> **Exercise requirements**
Answer these questions using the article on 36-hour fasting below.
1. According to Dr Rohatgi, what might going too long without eating encourage the body to do?
2. What does the body produce during fasting that serves as an alternative energy source for the brain?
3. What is the process called in which the body cleans out damaged cells and regenerates new, healthy ones?

-- Passage provided follows --

Dr Rohatgi says fasting for 36 hours can have positive effects on blood sugar levels and this is particularly beneficial for individuals aiming to manage or prevent conditions related to blood sugar irregularities.
“The Monk Fast allows individuals to create a calorie deficit, which is crucial for weight management and can be a helpful component of a comprehensive approach to a healthy lifestyle,” she says.
The 36-hour fasting period as per the dietitian also exhibits anti-inflammatory effects, contributing to the overall reduction of inflammation in the body. Chronic inflammation is associated with various health issues, and mitigating it can have positive implications for overall well-being.
Possible side-effects of 36-hour fasting
Dr Rohatgi however warns against the side effects of fasting for longer periods saying they could lead to fatigue, irritability and decreased concentration in the short run. The diet may not be ideal for diabetics without their doctor’s consulation.
“Longer periods without food, such as 24, 36, 48 and 72-hour fasting periods, are not necessarily better for you, and may be dangerous. Going too long without eating might actually encourage your body to start storing more fat in response to starvation. Intermittent fasting can have unpleasant side effects. They could include hunger, fatigue, insomnia, irritability, decreased concentration, nausea, constipation and headaches. Most side effects go away within a month,” she says.
5 benefits of Rishi Sunak’s weekly fasting
Dr Archana Batra, Nutritionist, Physiotherapist, and Certified Diabetes Educator, Gurgaon shares benefits of Rishi Sunak’s dietary practice.
1. Enhanced metabolic flexibility
One of the key advantages of Rishi Sunak’s 36-hour fasting routine is the promotion of metabolic flexibility. The body becomes adept at switching between burning glucose and fat for energy, a process that supports weight management and reduces insulin resistance. This flexibility ensures a more efficient use of energy, contributing to better overall metabolic health.
2. Improved cognitive function
Fasting has been linked to enhanced brain function and cognitive abilities. During fasting, the body produces ketones, which serve as an alternative energy source for the brain. This metabolic shift has been associated with improved focus, concentration, and mental clarity. Rishi Sunak’s adherence to this fasting regimen may be contributing to his sharp decision-making skills.
3. Autophagy and cellular repair
Fasting triggers a process called autophagy, where the body cleans out damaged cells and regenerates new, healthy ones. This cellular repair mechanism is crucial for longevity and overall well-being. By adopting a 36-hour fasting routine, individuals like Rishi Sunak may be promoting the renewal of cells, potentially reducing the risk of chronic diseases and supporting a healthier aging process.
4. Balanced hormones
Extended fasting periods can have a positive impact on hormone regulation. Insulin sensitivity tends to improve, reducing the risk of type 2 diabetes. Additionally, fasting may lead to an increase in human growth hormone (HGH), which plays a role in muscle preservation, fat metabolism, and overall body composition. Rishi Sunak’s commitment to this fasting practice may contribute to maintaining a healthy hormonal balance.
5. Psychological resilience and discipline
Beyond the physical benefits, the 36-hour fasting routine cultivates psychological resilience and discipline. Learning to manage hunger and resist the temptation to eat during the fasting period can enhance self-control and willpower. This mental fortitude can extend beyond dietary habits, positively influencing other areas of life, such as work and personal relationships.

-- Passage provided concluded --
-- Record excerpts follows --

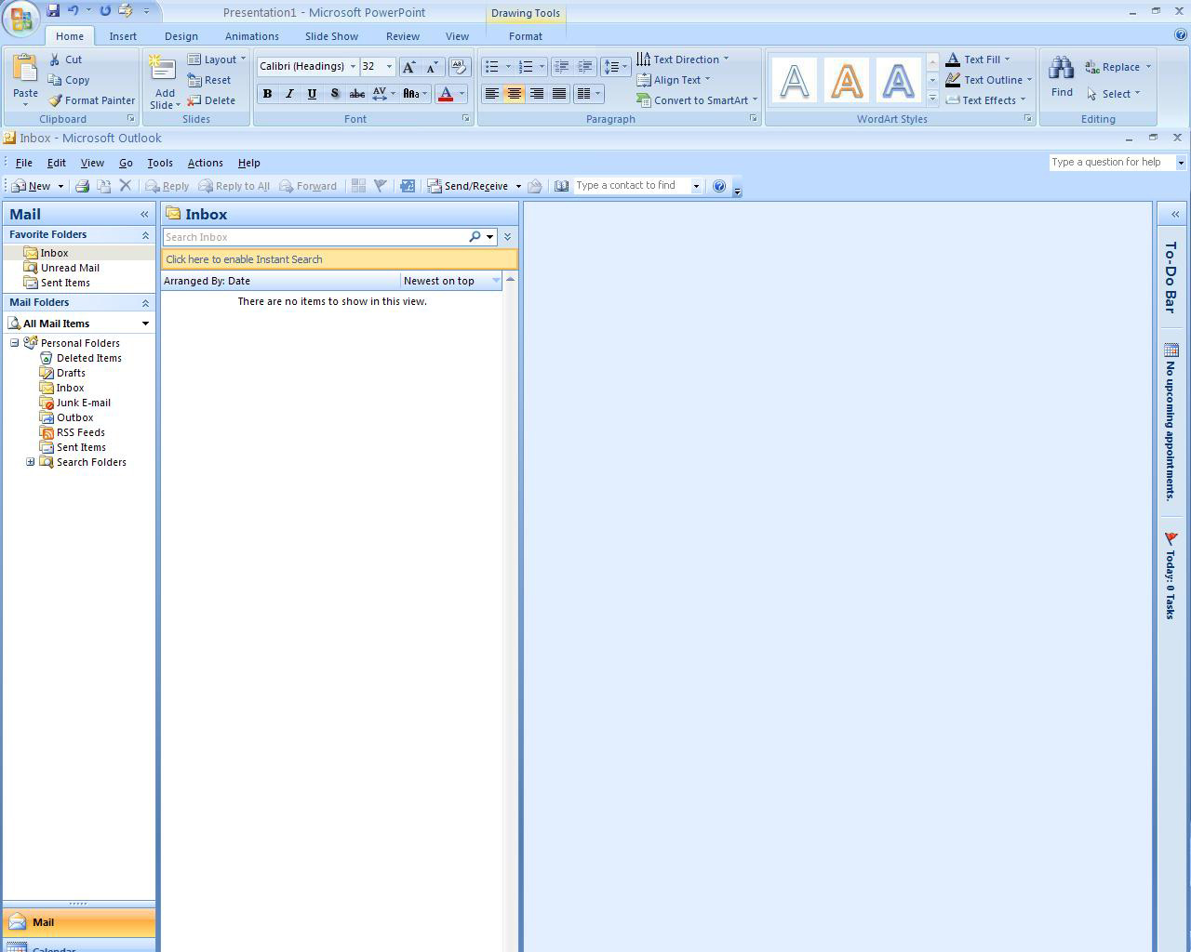Click the Send/Receive button
The image size is (1191, 952).
click(x=468, y=186)
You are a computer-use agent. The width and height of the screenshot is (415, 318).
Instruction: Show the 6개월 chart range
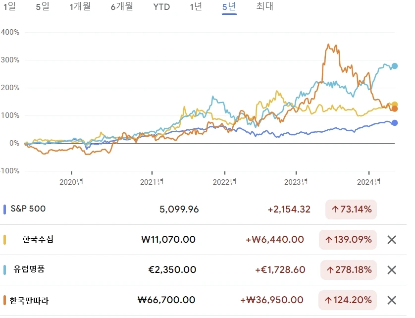coord(123,6)
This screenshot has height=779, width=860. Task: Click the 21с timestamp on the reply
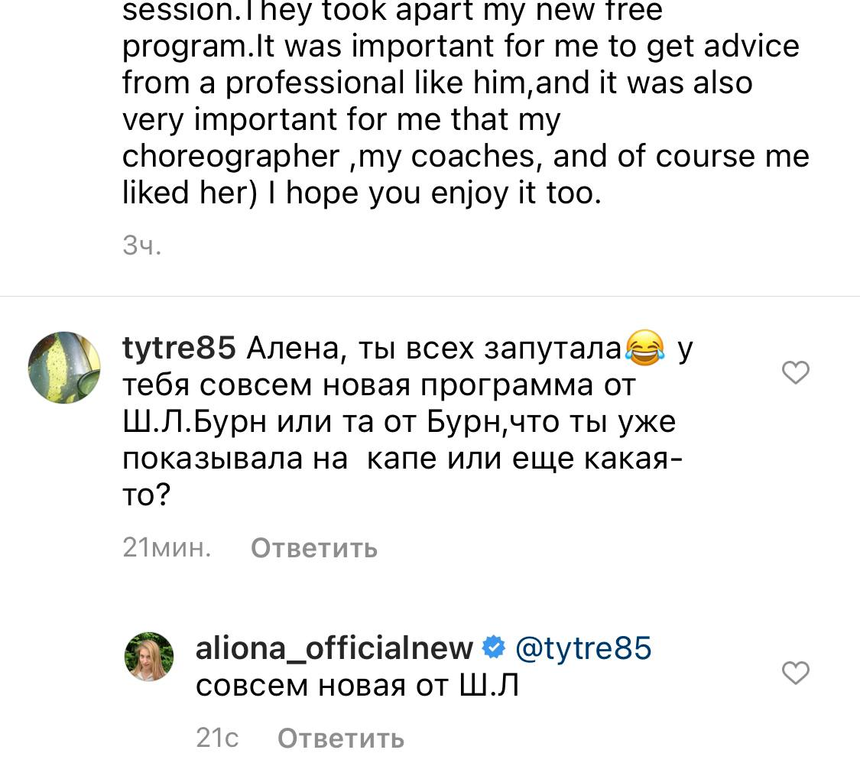217,738
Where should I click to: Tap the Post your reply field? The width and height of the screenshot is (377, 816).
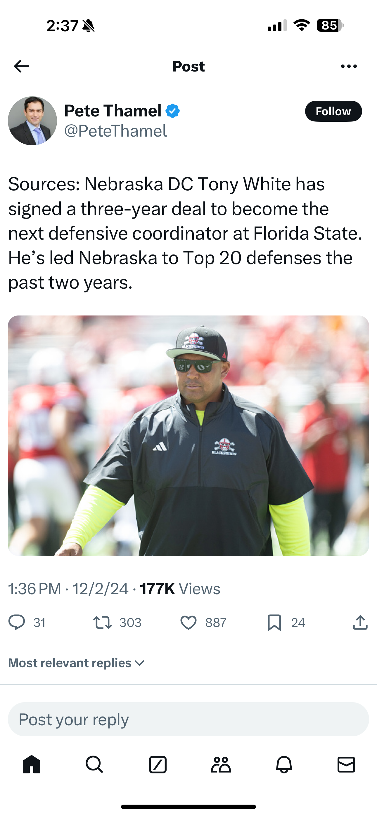[x=189, y=719]
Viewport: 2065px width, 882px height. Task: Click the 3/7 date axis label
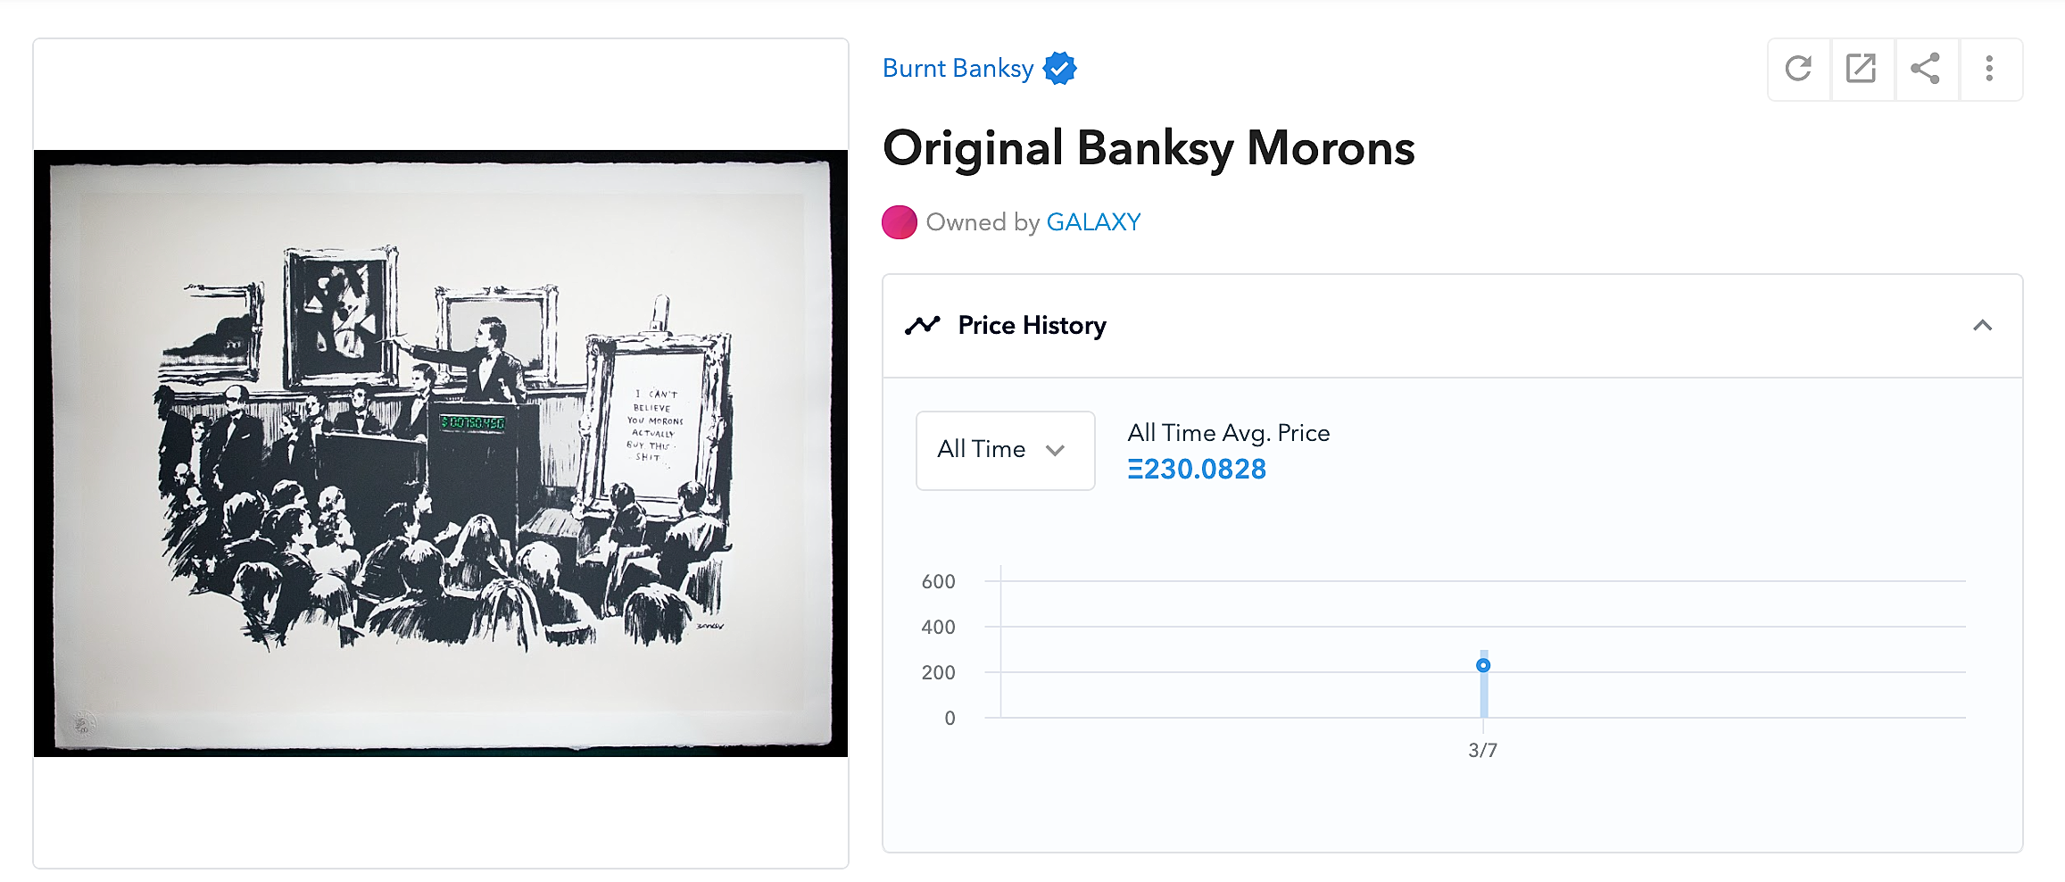1483,750
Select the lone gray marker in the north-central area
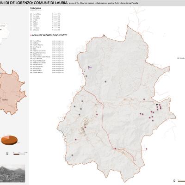The image size is (185, 185). point(105,81)
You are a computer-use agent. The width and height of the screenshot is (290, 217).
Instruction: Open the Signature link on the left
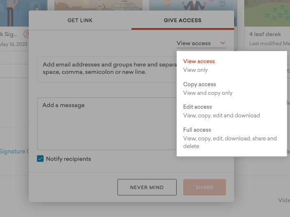point(13,151)
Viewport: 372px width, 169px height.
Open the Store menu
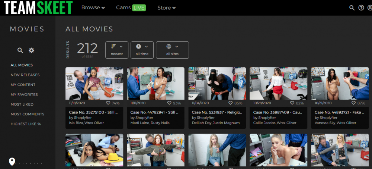pos(166,8)
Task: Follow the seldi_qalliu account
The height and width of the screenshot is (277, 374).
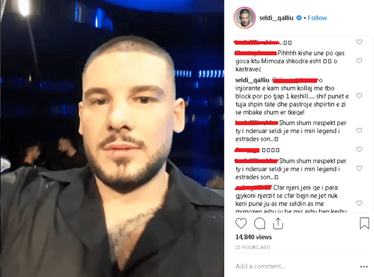Action: (x=317, y=18)
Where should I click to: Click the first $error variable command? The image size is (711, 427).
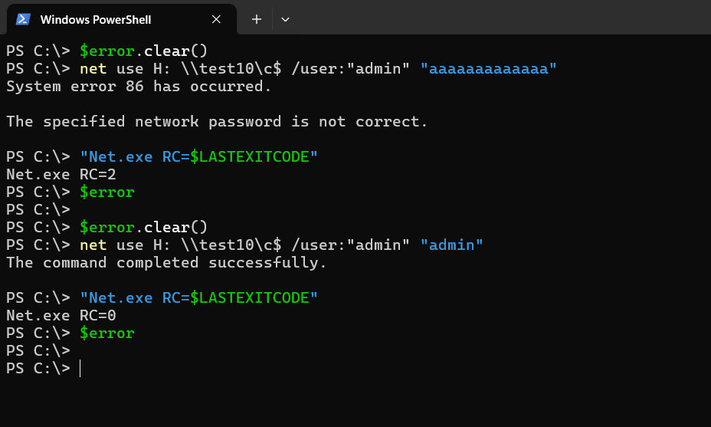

-- Record excerpts concluded --

> **Task result**
1. Start storing more fat in response to starvation.
2. Ketones.
3. Autophagy.